Monday, October 27, 2008

The Formation of a Fiend

This is based on an original short story by DrummerBoy. The original was dashed off in 40 minutes for a middle-school writing competition last year. (Students are given a short prompt such as "transformation" and have to write a story in 40 minutes based on that prompt.) I could not resist taking a couple of hours to fine-tune things, give the tale just a little more punch. But although many of the words below are mine, it's still his story. Enjoy.


The blade loose in my hand, I approach the operating table. It is draped in absorbent, disposable paper. The paper is dry now, but soon it will be soaked and stained. Spread out nearby, an assortment of shining instruments; each with its own edge, its own point, its own purpose, its own part to play in tonight's work.

Grim work, yes. Grisly work, certainly. But needful work, oh yes. Most needful. Tonight a Fiend must be summoned. And that summoning requires a sacrifice.

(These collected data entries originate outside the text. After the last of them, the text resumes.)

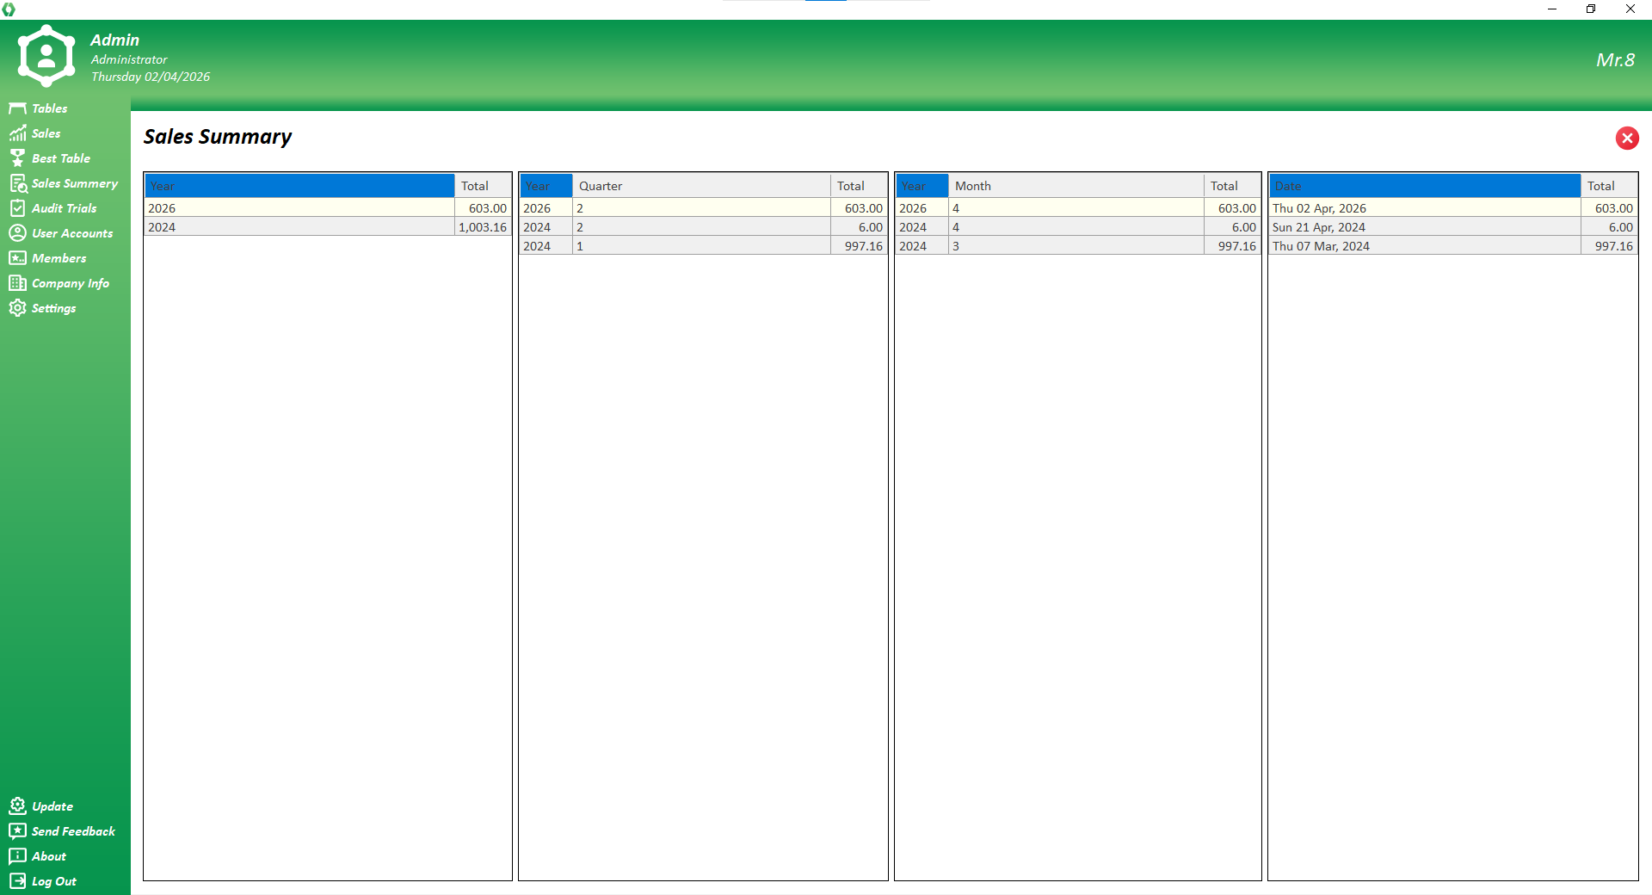Click the Best Table trophy icon
Viewport: 1652px width, 895px height.
[17, 158]
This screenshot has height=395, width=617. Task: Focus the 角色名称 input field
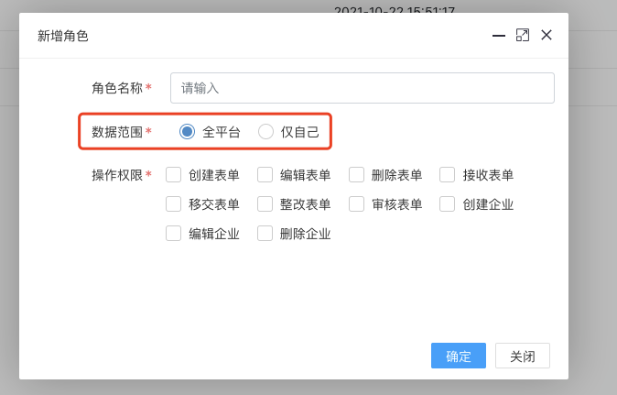point(362,88)
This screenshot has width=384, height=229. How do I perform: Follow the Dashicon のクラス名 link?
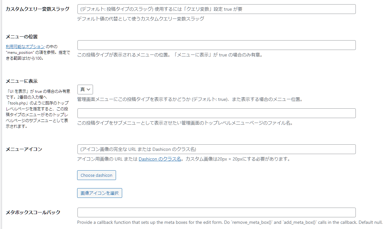pos(160,159)
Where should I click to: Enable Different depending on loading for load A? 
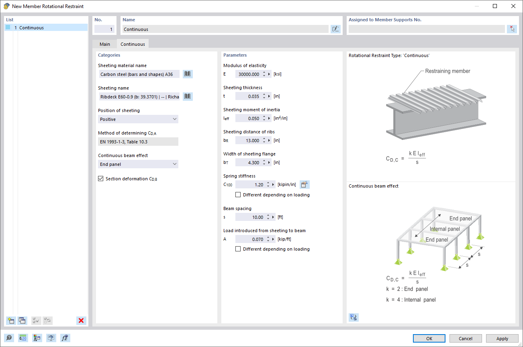(x=238, y=249)
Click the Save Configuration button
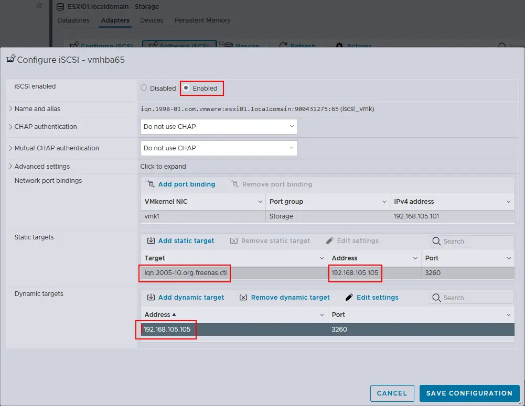The image size is (525, 406). click(469, 393)
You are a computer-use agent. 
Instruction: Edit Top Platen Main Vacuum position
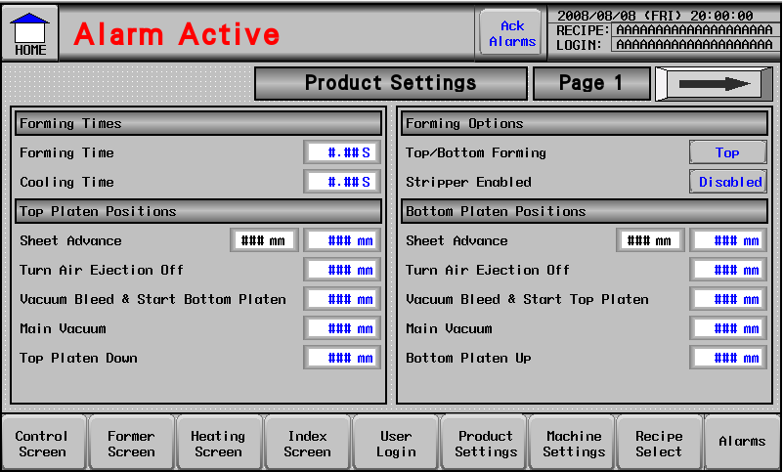tap(341, 328)
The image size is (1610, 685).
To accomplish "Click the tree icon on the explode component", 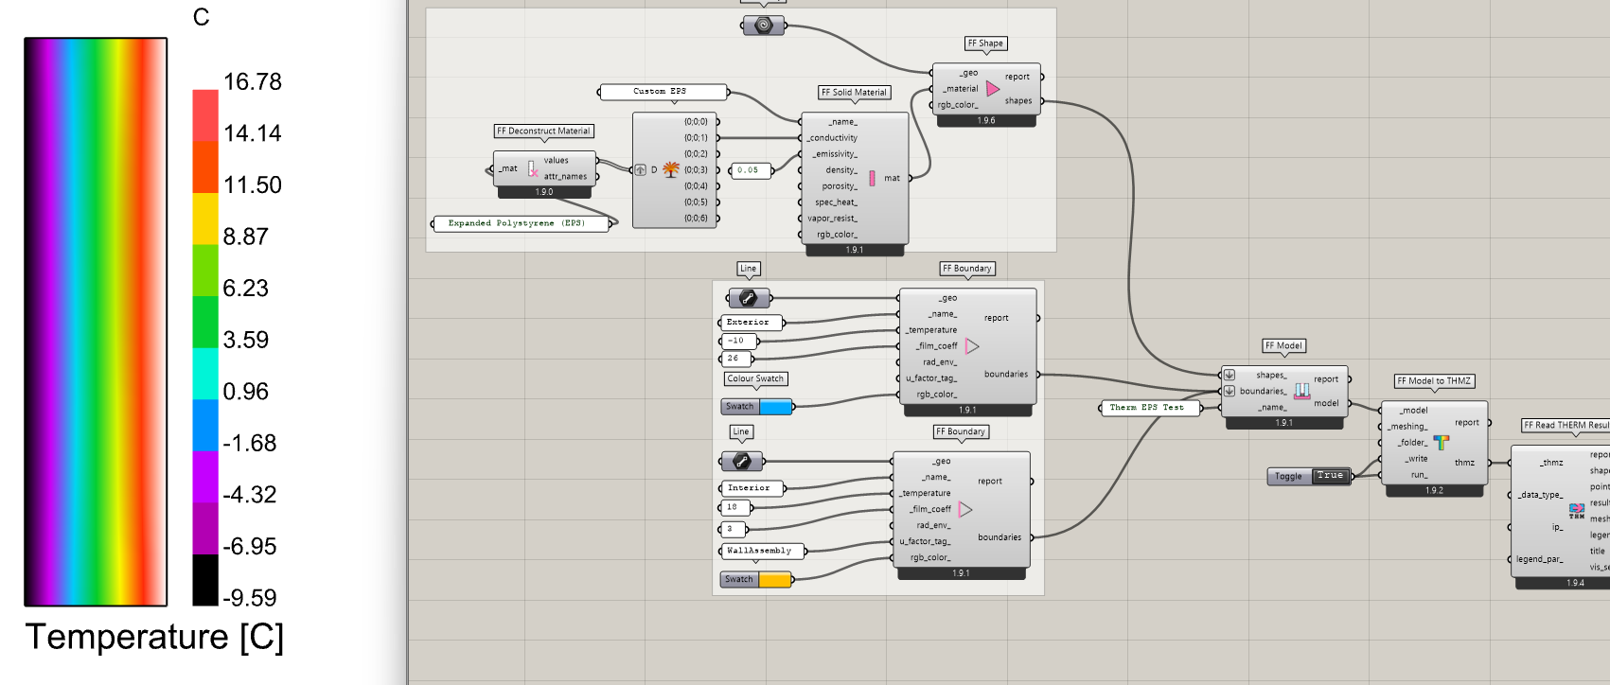I will click(x=671, y=169).
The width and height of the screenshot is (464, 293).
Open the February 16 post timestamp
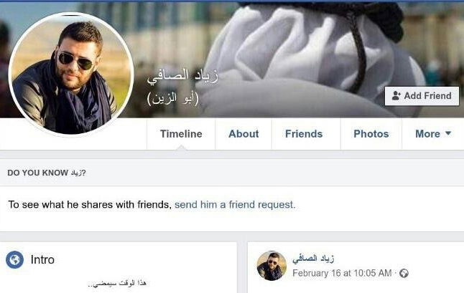pyautogui.click(x=342, y=273)
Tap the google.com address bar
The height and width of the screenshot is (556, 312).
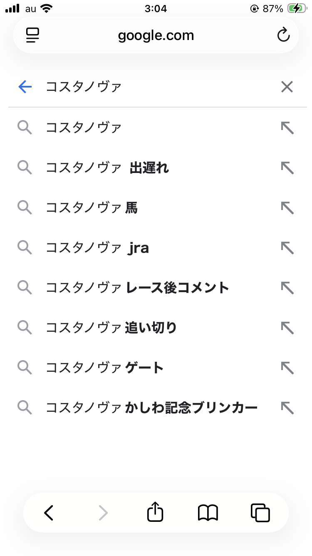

Immobile on the table, round and ruddy, turgid with new life, she awaits. I selected her carefully from her among her sisters, chose her especially. My free hand gently caresses her gravid curves. I examine her closely on all sides, seeking imperfections, irregularities, sources of inspiration. Ah, here… So. Mmm, there… Yes.

I pick up a marking pen and begin tracing lines on the smooth skin. The dark ink will guide my bright knives. I smile in anticipation as the shape of the Fiend emerges onto her flesh.

Now, the plan complete, I lift the knife to make the first cut. There must be no hesitation. No trepidation. No doubt. No pity. I place the point of the knife on the mark and plunge it down. There is no scream of terror, just a vaguely wet sound as the blade sinks in. I work the serrated edge up and down, around the curve, following the inked line in a circle. Within moments I have freed a section the size of my palm. I lift it, revealing the hollow space beneath.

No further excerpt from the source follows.